A swaying rhythm modulates the pain, a pain that has become a part of me. I see a gray sky above, without having noticed that my eyes have opened, the left one at least. The left half of my face is cold, and the right one is on fire. Trees are framing the sky, reaching for it. They move. No, I move. I lie on my back, and the swaying rhythm feels like the rhythm of human steps. I look towards my feet, and I see Kevin, smiling at me. He is carrying something. A stretcher?

I close my eyes, or my left eye, at least.

I return to the images in my head.


I lie in a room with walls of stone. I know this is our winter quarter. Rose has explained this to me. It is an old house at the lake, almost unscathed by the centuries.

She has also told me about the injuries of my shoulder and my head, how they had inflamed. I had been caught in a fever, lost in a delirium for days. Kevin's extensive first-aid kit contained some medication. They fed me almost all of it. God bless his over-anxious mother for it.
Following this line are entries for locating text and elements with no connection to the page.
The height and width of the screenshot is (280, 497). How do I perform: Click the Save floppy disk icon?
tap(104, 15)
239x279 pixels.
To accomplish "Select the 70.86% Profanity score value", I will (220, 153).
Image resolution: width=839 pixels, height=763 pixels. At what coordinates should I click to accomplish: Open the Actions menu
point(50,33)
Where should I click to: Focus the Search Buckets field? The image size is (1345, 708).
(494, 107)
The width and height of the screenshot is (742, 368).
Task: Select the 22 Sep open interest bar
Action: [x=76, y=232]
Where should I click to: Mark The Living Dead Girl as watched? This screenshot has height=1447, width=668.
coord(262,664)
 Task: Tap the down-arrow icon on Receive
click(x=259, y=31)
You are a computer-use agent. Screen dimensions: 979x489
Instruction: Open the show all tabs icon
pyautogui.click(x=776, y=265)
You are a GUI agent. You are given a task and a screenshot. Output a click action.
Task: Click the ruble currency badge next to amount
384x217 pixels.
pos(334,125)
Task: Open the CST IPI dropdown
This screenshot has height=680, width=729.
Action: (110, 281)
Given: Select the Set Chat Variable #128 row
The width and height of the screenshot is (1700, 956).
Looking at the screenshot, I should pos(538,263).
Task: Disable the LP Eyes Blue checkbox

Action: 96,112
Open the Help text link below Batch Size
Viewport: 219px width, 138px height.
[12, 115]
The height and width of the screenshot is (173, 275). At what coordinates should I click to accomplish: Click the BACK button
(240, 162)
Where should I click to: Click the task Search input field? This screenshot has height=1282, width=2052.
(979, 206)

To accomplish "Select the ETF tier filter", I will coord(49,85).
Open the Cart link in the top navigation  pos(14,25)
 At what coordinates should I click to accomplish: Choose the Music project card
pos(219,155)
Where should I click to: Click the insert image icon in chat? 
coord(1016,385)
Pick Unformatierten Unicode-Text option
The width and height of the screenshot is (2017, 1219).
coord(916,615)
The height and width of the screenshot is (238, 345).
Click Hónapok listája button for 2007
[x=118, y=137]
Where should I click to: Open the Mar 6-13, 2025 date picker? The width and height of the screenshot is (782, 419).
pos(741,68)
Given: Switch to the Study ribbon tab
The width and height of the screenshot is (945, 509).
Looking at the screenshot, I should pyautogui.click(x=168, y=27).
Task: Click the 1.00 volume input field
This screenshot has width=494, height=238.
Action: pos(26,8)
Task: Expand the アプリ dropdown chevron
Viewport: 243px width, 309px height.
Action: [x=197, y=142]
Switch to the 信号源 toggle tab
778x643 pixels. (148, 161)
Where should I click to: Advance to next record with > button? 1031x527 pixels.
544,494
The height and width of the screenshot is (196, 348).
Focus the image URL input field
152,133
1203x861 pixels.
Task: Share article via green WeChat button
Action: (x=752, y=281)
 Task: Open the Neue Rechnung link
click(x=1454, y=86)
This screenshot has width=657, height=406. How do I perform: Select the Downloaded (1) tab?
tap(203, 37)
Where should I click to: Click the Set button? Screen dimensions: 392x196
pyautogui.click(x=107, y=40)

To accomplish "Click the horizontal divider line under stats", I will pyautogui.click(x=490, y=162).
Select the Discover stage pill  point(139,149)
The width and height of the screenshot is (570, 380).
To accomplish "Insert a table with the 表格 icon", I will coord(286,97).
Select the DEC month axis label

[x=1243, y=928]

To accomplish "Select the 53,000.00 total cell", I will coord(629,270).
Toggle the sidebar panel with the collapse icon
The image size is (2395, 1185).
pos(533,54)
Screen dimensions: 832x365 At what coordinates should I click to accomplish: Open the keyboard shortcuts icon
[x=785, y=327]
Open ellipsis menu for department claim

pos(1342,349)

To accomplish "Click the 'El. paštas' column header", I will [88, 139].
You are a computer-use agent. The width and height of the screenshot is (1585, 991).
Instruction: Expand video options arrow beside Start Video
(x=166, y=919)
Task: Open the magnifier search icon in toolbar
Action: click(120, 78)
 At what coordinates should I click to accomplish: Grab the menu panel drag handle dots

The weather carried ever stronger tidings of the winter to come, so they decided to continue their search for a new home. They carried me along on that stretcher.

They finally found this house at the lake. It's an old house, older than most of the others here. It had been constructed in a time when people were building for eternity, and not for profit. They decided to make it our home, at least for the winter.

About three weeks have passed since the bear's attack, but they feel like yet another couple of centuries that I just have skipped.